Aside from Mike Pence, it is Ted Cruz whose political future is most immediately imperiled by the positions he has taken on Trump’s candidacy. 

The Texas senator had the bad timing — and bad judgment — to endorse Trump just two weeks ago after spurning him from the stage of the Republican convention in Cleveland. In the wake of Friday’s revelations, the politician who made a name for himself taking firm and principled stands on the issues, is considering retracting that endorsement. A person close to Cruz says he is “sickened by the current state of play” and “sincerely searching for a way to salvage a GOP majority.” To that end, says the source, “All the rules are out the window.”

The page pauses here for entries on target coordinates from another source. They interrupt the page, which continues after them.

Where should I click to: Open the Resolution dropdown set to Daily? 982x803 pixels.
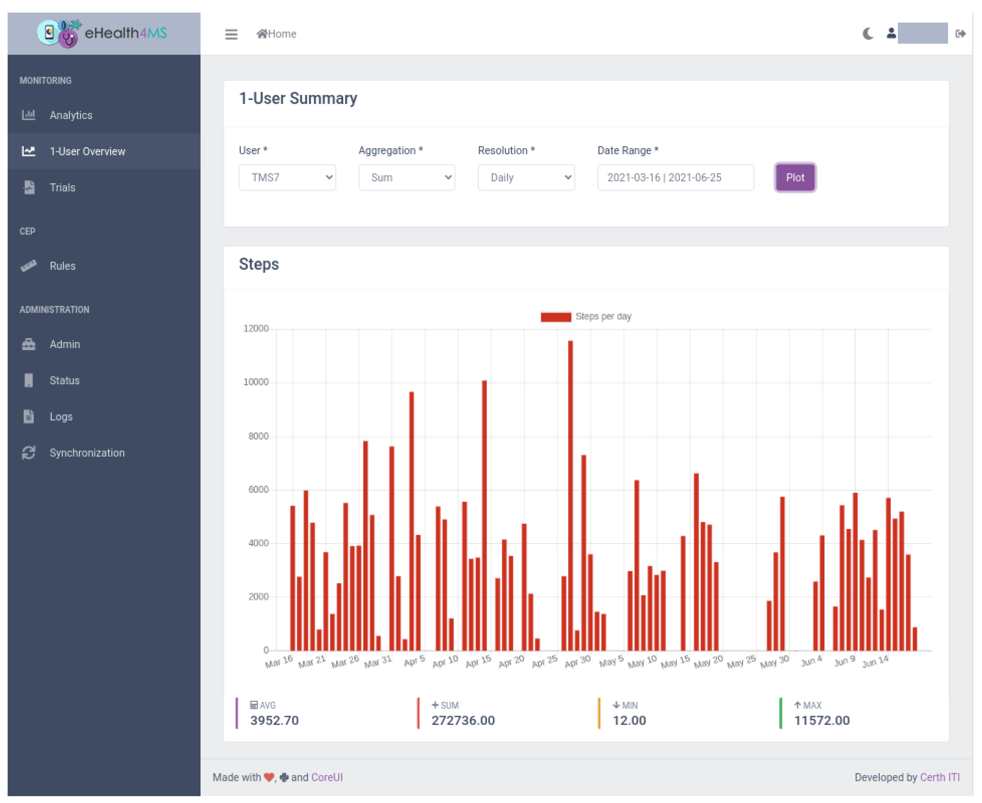[x=526, y=178]

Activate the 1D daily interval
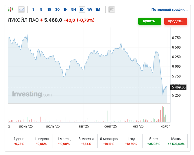pos(82,10)
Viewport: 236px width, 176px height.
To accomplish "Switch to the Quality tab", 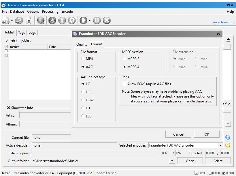I will pyautogui.click(x=82, y=44).
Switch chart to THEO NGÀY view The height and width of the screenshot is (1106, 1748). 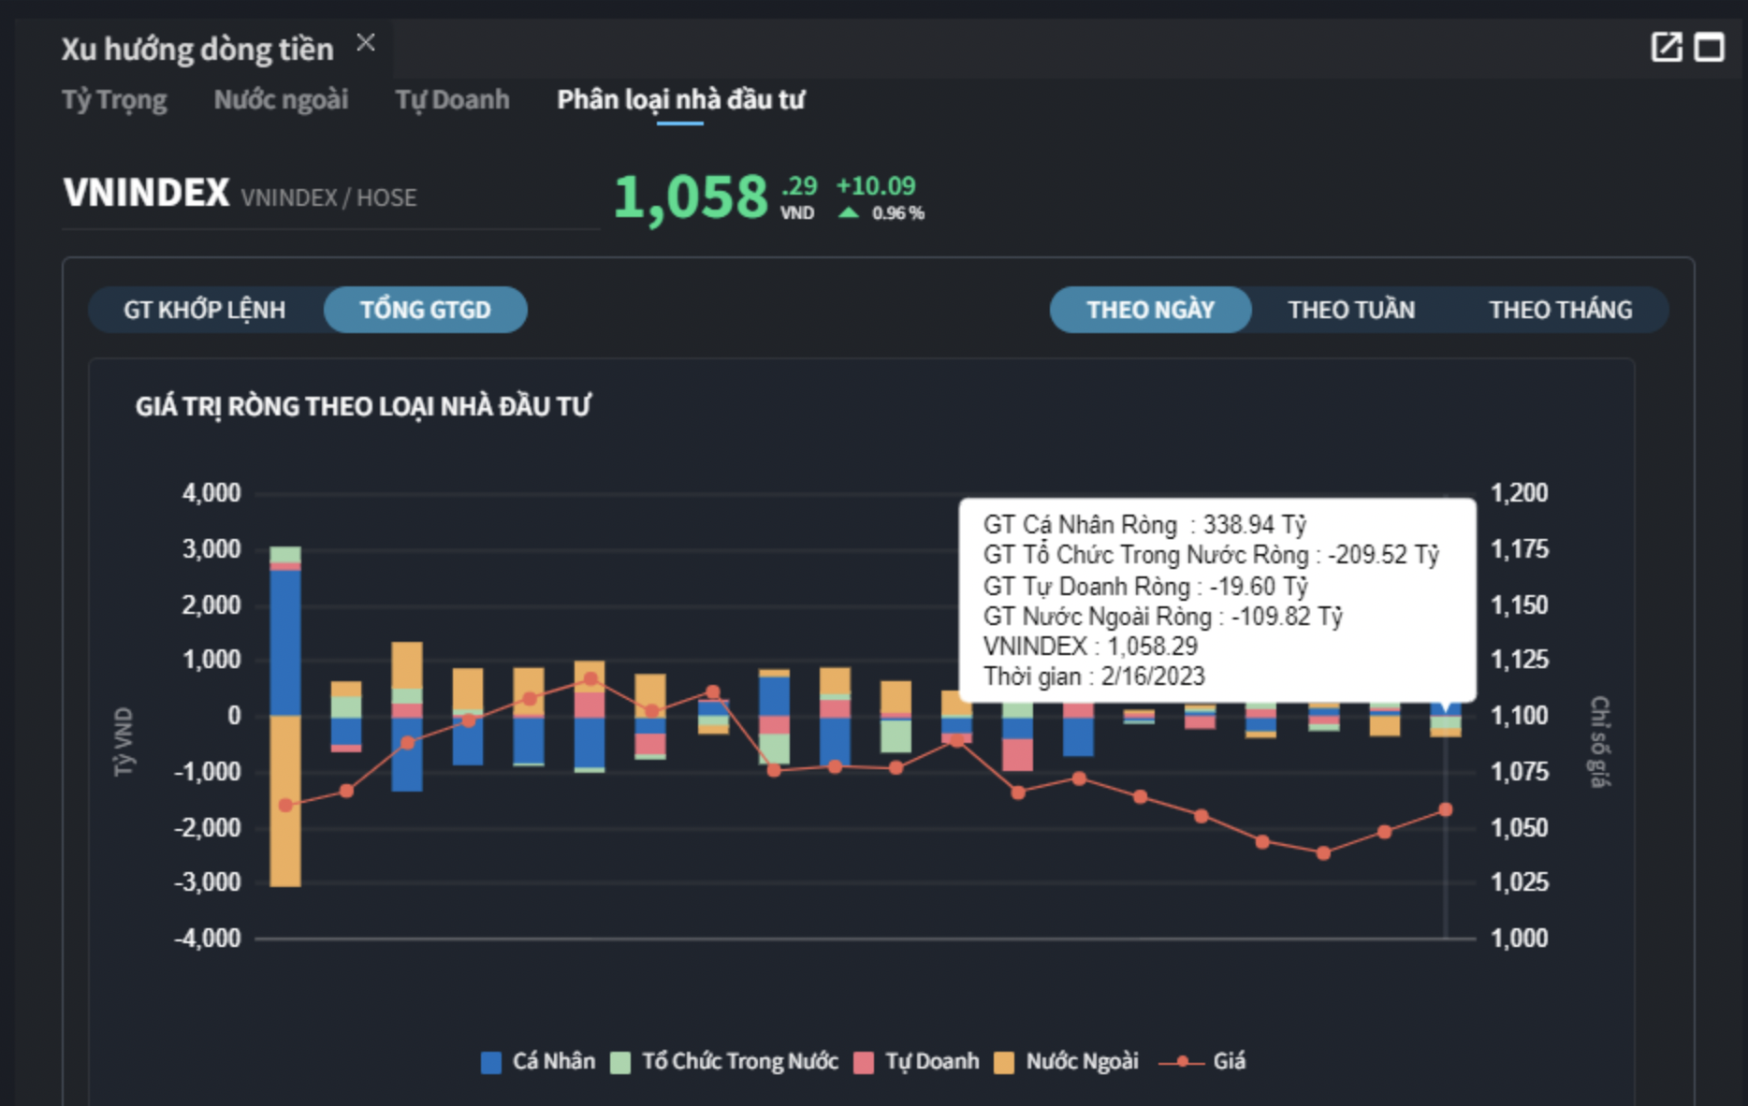tap(1150, 310)
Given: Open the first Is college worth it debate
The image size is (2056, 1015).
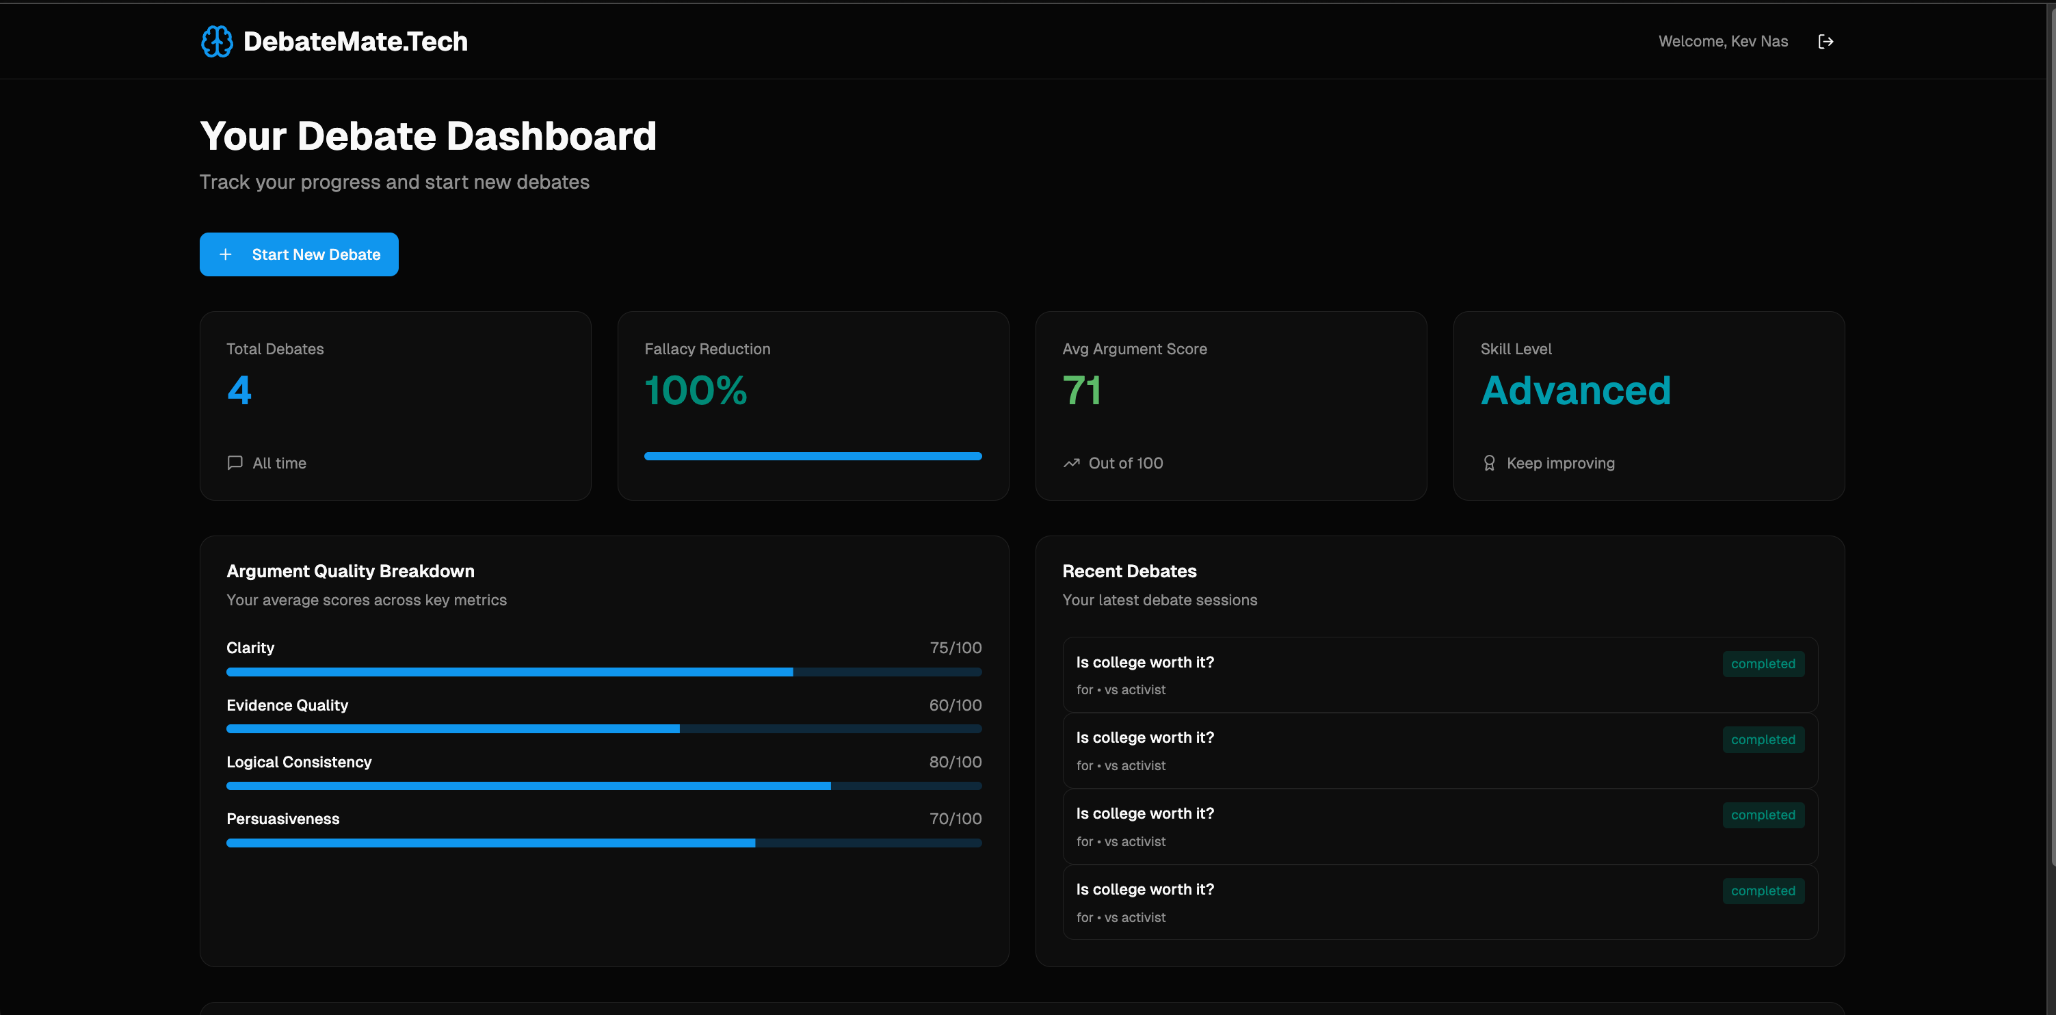Looking at the screenshot, I should coord(1145,662).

Cruz on Friday condemned Trump’s 2005 remarks, unearthed in a videotape published by the Washington Post earlier that day, but did not withdraw his support or call on the Republican nominee to step aside, as many of his colleagues have done. “These comments are disturbing and inappropriate, there is simply no excuse for them” and “Every wife, mother, daughter — every person — deserves to be treated with dignity and respect. On Saturday evening, Cruz had yet to reach a conclusion about whether to rescind his support. 

Cruz’s positioning on Trump has been fraught from the outset — and it is one of the major strategic blunders of the political season. After heaping praise on him early in the primary season, he left the campaign trail in May calling Trump a narcissist and a “pathological liar.” His decision to offer it in the first place was a practical one, opposed by the vast majority of his top aides. He offered it late last month under mounting pressure from top-dollar donors, who revolted after his convention speech in July, and grassroots activists in Texas who helped get him elected in 2012 and whom he feared might help mount a primary challenge against him in 2018. The fact that Trump had insulted his wife’s appearance, an eerie prelude of what was to come, and accused his father of playing a role in the assassination of JFK, made it more difficult for him to endorse with much grace. 

Now, he finds himself in an impossible position: Stick with a GOP nominee who seems to be intent on torpedoing the party, or reverse course once again and sacrifice once and for all a reputation for — or a perception of — being the man who stands on principle come what may.